Sir Nigel Gresley overhaul – Update 25

The latest update from the workshop, where a historic locomotive is being restored.

Week commencing 5 February 2018

More work has been done on cleaning and descaling the coal space in the tender. A considerable amount of scale has been removed and barrowed out to the skip. The GSMR rack overhaul continues with primer now being applied.

The tender coal space and the top of the corridor is being descaled. A large amount of material has been removed.

The dye pen inspection of the coupling rods has continued this week and the outside connecting rods have been similarly treated. No defects have been found. The inside connecting rod was cleaned up and measured. The small end (gudgeon) pins and the gradient pins were cleaned and examined. A refurbishment program for the pins and the inside connecting rod is now being devised.

The inspection of the coupling rods has continued, with the ends inspected for cracks.
The little end (or gudgeon) pins have been thoroughly prepared for examination. They have now been measured for wear.
The inside connecting rod has been retrieved from store, cleaned up and a start made on measuring it as part of its examination.

Work continued on the drain cock linkage, as we worked on the cross shaft located under the trailing edge of the middle cylinder. This required a couple of the pin holes to be attended to. One was remade while the material on the edge of the link was built up.

The inaccessible nut on one of the cylinder flange bolts was driven home this week after the nut was specially machined to accept a punch. The assessment of the hornstay bolting continued with the removal and examination of the horizontal hornstay bolts. As with the vertical bolting, there is plenty of evidence of fitter examinations with damage from hammers. Quotations are being sought for new nuts and bolts.

We continued tidying up the wheelset paint line along the tyre edges. They look very good. On Saturday our 007 Gang of junior volunteers checked the identity of the bogie wheels to ensure they are the right way round to be put back in to the bogie frames. Each journal was measured with a micrometer and it was found necessary to rotate the trailing set. All wheelsets are now in the correct orientation.

The tyre edges on the bogie wheels have been cleaned off, the trailing set has been turned to get it the right way round and the protective covers have been removed from the journals. The wheelsets sit on the wheel drop in the National Railway Museum workshop, originally part of York North depot.

◆ **LIST OF TASKS**:
(A) In the locomotive overhaul update, which set of bogie wheels had to be rotated after each journal was measured with a micrometer?
(B) Write out the portion of the locomotive overhaul update starting with "Week commencing 5" and going on through "now being devised.".

[Records taken from a collection]
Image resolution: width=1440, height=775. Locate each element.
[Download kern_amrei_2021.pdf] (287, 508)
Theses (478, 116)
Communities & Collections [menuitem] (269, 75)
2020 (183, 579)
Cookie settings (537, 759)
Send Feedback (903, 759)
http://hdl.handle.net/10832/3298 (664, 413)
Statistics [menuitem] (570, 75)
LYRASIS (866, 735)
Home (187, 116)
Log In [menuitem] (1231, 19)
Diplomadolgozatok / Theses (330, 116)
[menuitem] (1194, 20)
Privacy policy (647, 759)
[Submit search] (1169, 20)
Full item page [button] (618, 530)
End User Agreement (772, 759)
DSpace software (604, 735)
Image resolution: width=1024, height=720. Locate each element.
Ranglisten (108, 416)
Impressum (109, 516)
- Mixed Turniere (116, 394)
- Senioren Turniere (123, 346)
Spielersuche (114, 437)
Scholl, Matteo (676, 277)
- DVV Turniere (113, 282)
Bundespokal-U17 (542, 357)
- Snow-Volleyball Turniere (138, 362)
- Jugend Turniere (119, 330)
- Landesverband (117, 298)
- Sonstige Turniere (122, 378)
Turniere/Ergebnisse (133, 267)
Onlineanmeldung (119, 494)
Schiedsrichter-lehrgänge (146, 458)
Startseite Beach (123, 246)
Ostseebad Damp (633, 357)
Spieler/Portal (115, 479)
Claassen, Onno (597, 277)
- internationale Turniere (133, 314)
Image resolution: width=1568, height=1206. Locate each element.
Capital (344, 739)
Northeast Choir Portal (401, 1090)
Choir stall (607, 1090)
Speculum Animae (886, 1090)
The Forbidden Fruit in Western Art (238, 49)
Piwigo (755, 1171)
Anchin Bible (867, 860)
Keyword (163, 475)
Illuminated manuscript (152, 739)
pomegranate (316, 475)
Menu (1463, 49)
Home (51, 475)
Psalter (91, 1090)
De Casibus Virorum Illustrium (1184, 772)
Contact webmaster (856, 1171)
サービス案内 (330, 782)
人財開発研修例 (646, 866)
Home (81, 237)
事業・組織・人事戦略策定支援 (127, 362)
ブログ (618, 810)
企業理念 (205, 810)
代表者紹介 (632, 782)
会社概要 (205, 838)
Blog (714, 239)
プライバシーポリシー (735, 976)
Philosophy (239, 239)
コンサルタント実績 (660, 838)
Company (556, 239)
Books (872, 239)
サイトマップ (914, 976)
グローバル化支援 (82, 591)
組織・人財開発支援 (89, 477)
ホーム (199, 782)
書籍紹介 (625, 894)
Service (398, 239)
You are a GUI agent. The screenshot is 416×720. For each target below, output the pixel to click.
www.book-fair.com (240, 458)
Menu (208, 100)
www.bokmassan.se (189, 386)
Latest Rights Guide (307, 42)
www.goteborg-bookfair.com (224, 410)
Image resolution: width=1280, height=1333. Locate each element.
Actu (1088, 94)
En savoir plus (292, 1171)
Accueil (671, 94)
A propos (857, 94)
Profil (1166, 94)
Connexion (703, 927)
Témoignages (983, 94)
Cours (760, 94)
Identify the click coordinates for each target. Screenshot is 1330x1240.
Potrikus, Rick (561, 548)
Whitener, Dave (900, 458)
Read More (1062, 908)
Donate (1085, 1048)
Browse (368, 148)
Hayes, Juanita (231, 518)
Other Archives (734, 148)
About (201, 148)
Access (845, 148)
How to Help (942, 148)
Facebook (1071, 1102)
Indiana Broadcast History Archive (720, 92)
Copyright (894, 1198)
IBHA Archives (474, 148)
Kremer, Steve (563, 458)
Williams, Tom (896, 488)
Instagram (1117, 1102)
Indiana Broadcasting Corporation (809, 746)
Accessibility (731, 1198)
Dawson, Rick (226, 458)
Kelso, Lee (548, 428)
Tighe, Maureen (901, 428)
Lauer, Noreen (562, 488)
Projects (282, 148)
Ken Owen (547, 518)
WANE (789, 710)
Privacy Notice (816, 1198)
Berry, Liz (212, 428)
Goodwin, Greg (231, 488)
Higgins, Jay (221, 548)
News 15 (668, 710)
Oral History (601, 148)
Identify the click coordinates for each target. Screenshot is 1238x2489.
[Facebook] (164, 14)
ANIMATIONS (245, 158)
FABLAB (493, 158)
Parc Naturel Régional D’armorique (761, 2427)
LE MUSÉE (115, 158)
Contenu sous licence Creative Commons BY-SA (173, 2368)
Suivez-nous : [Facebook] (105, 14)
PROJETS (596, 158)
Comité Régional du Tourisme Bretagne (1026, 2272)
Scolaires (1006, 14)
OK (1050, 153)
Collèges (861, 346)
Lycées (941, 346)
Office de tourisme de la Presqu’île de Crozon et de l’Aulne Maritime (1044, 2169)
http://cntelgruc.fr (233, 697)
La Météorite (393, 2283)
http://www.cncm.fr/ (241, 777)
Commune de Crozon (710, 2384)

◆ **RESULTS OF THE TASKS**:
(A) The trailing set.

(B)
Week commencing 5 February 2018

More work has been done on cleaning and descaling the coal space in the tender. A considerable amount of scale has been removed and barrowed out to the skip. The GSMR rack overhaul continues with primer now being applied.

The tender coal space and the top of the corridor is being descaled. A large amount of material has been removed.

The dye pen inspection of the coupling rods has continued this week and the outside connecting rods have been similarly treated. No defects have been found. The inside connecting rod was cleaned up and measured. The small end (gudgeon) pins and the gradient pins were cleaned and examined. A refurbishment program for the pins and the inside connecting rod is now being devised.